I’ve also met individual investors who lost large sums of money because of a failure to do proper due diligence. Yet, was that really the first bad decision? Could it have been that they never listened to sound advice about the company in the first place, especially from those who from experience could already see a bad investment?
I’ve seen wealthy people and institutions try and save a buck by not building the infrastructure around themselves to prevent bad decisions from happening in the first place. Failure to spend the money ultimately cost them millions in losses. The losses are far greater than the expense of a good advisory team that would have kept them out of trouble. So where was the initial point of the cascading failure? I say it’s with the decision not to build the initial team and try and save a buck.
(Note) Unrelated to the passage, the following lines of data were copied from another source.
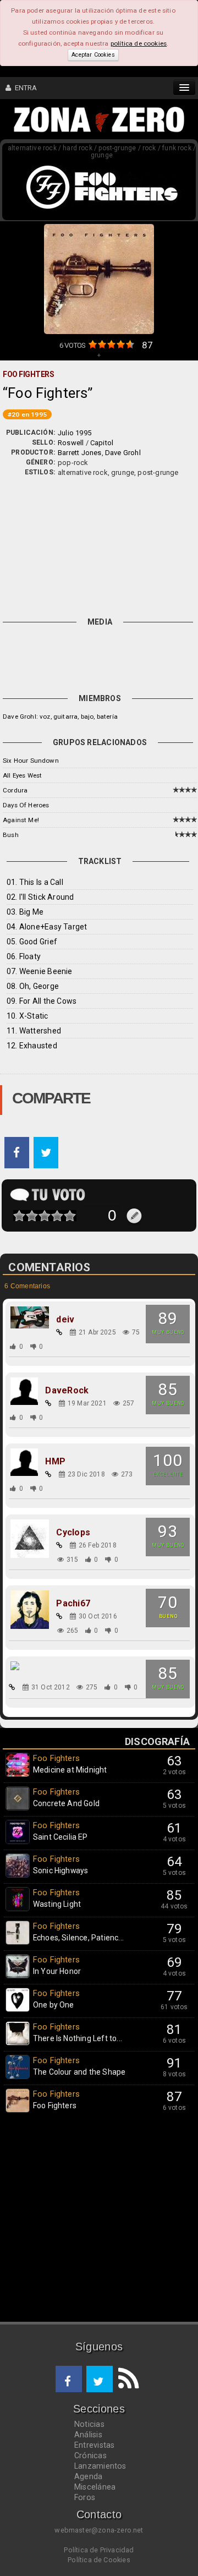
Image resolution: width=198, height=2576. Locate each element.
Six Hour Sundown (31, 760)
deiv (65, 1319)
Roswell (71, 443)
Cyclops (73, 1532)
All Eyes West (22, 775)
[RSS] (126, 2379)
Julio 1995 (74, 433)
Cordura (15, 790)
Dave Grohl (123, 453)
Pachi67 (73, 1603)
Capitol (101, 443)
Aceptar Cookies (93, 54)
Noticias (89, 2424)
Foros (84, 2497)
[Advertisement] (99, 544)
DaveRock (67, 1390)
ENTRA (24, 88)
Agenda (88, 2476)
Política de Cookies (99, 2560)
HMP (55, 1461)
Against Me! (21, 820)
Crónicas (90, 2455)
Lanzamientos (100, 2466)
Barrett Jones (80, 453)
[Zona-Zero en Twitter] (99, 2379)
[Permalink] (59, 1332)
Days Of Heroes (26, 805)
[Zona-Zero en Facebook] (69, 2379)
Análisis (88, 2434)
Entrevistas (94, 2445)
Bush (11, 835)
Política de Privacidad (99, 2550)
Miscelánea (95, 2486)
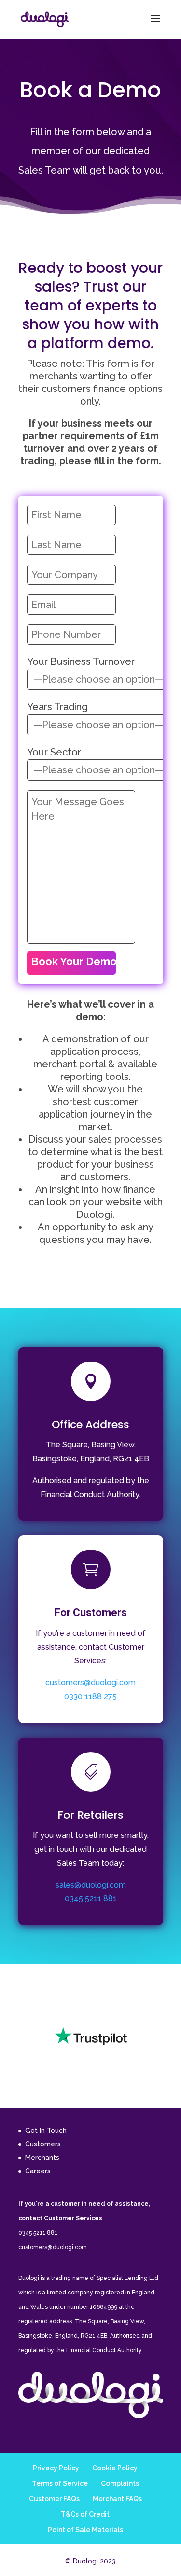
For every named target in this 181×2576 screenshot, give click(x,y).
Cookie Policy (115, 2468)
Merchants (42, 2157)
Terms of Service (60, 2483)
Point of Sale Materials (85, 2530)
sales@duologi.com (91, 1884)
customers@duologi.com (90, 1682)
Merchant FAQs (117, 2499)
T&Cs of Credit (85, 2514)
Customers (43, 2144)
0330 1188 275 (90, 1696)
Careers (38, 2171)
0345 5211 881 (91, 1898)
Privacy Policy (56, 2468)
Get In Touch (46, 2130)
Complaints (120, 2483)
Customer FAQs (54, 2499)
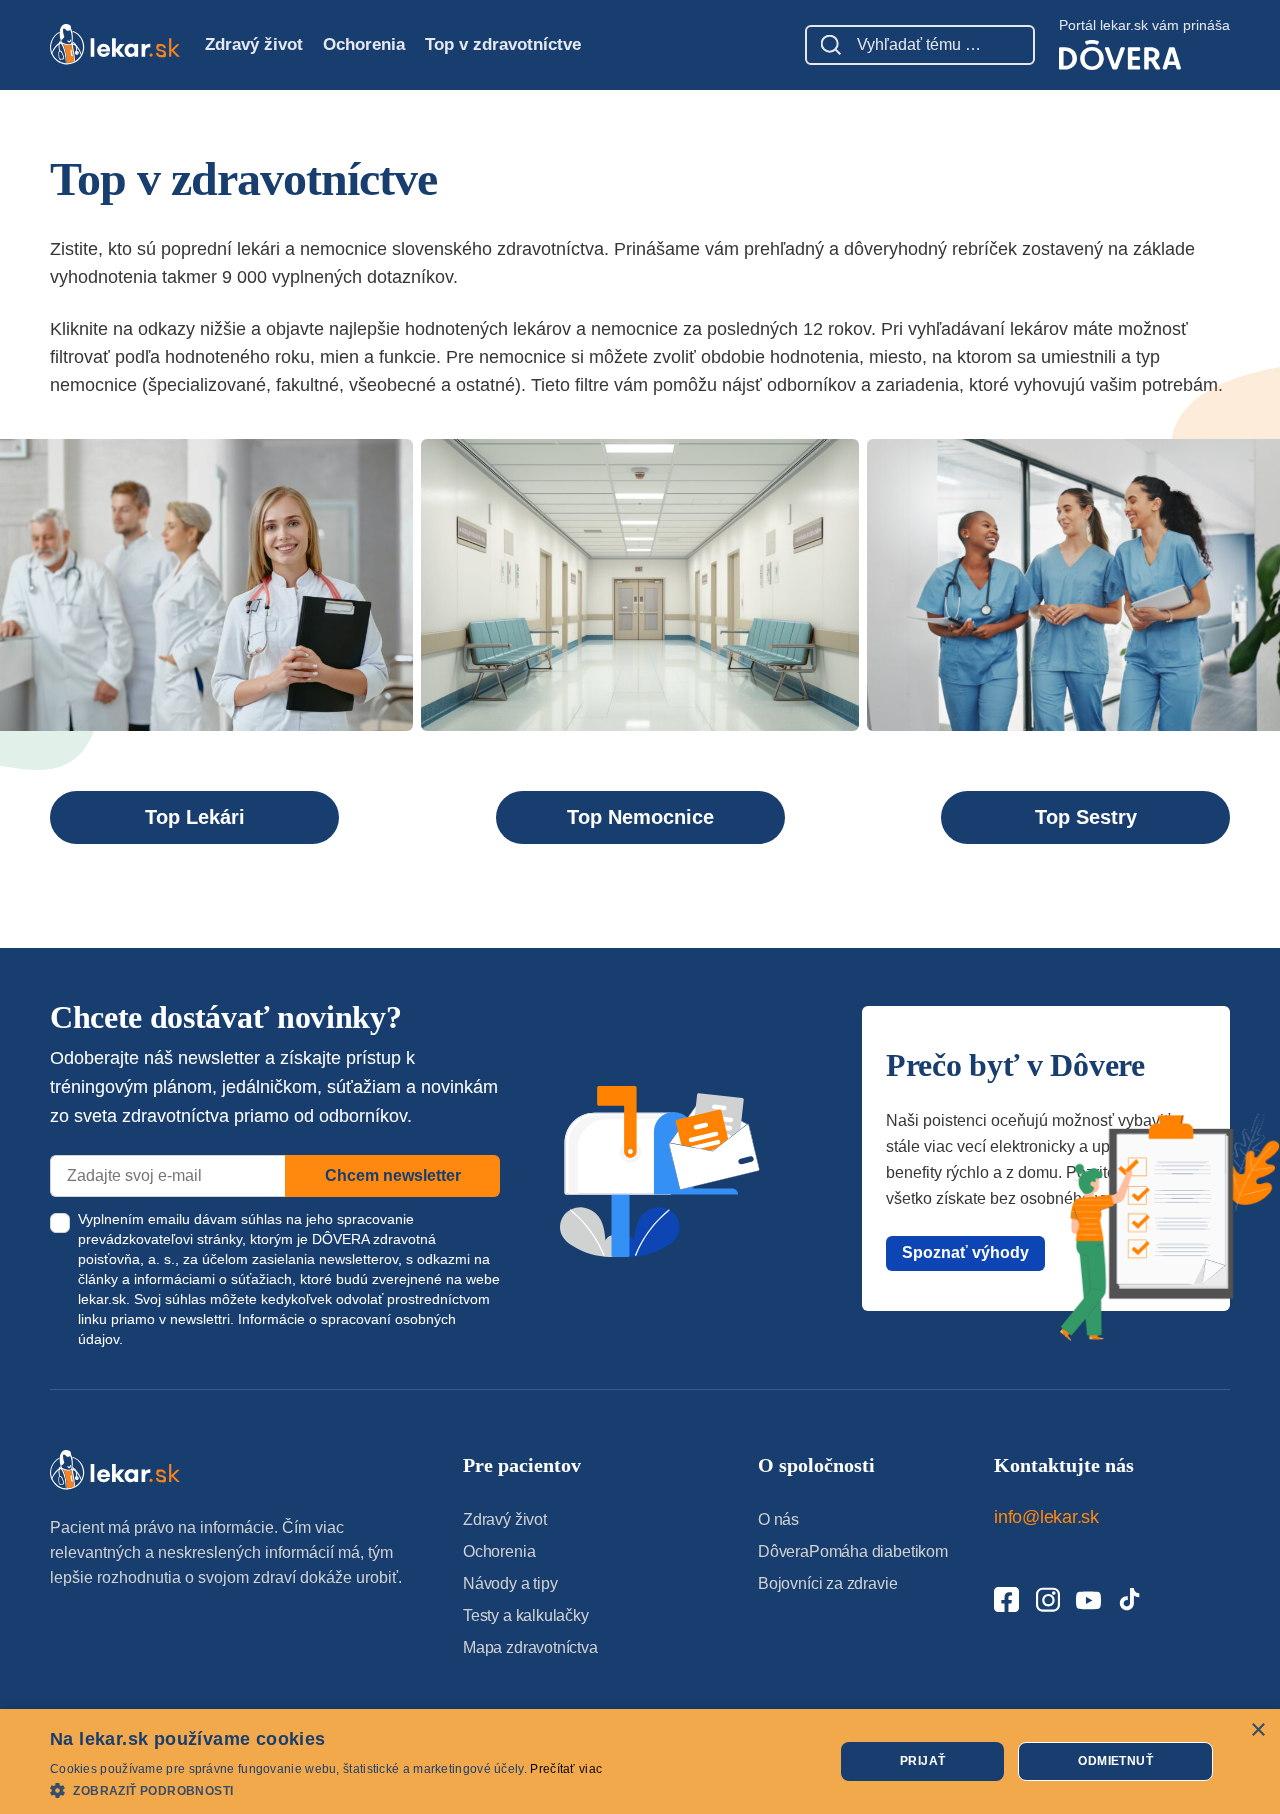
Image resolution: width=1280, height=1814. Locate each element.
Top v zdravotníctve (503, 44)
If you are in a company where you see trouble ahead, layoffs in front of you, and a failed growth strategy, stop and ask yourself how the hell you got there! Take a moment and think back and dig a little deeper than simply claiming the market changed. I’ll bet you were advised to do something you chose to ignore. It may have come from a board member, employee, friend of the company, but chances are, someone told you, “Cliff ahead!” a long time ago, and you didn’t listen. Why didn’t you listen?
Start with fixing that problem in addition to building the right crisis strategy for the mess you’re now in and don’t wait until it’s too late. Admit you made a mistake, go back and make it right. Do that, and you may stop your company from slowly racing towards a cliff.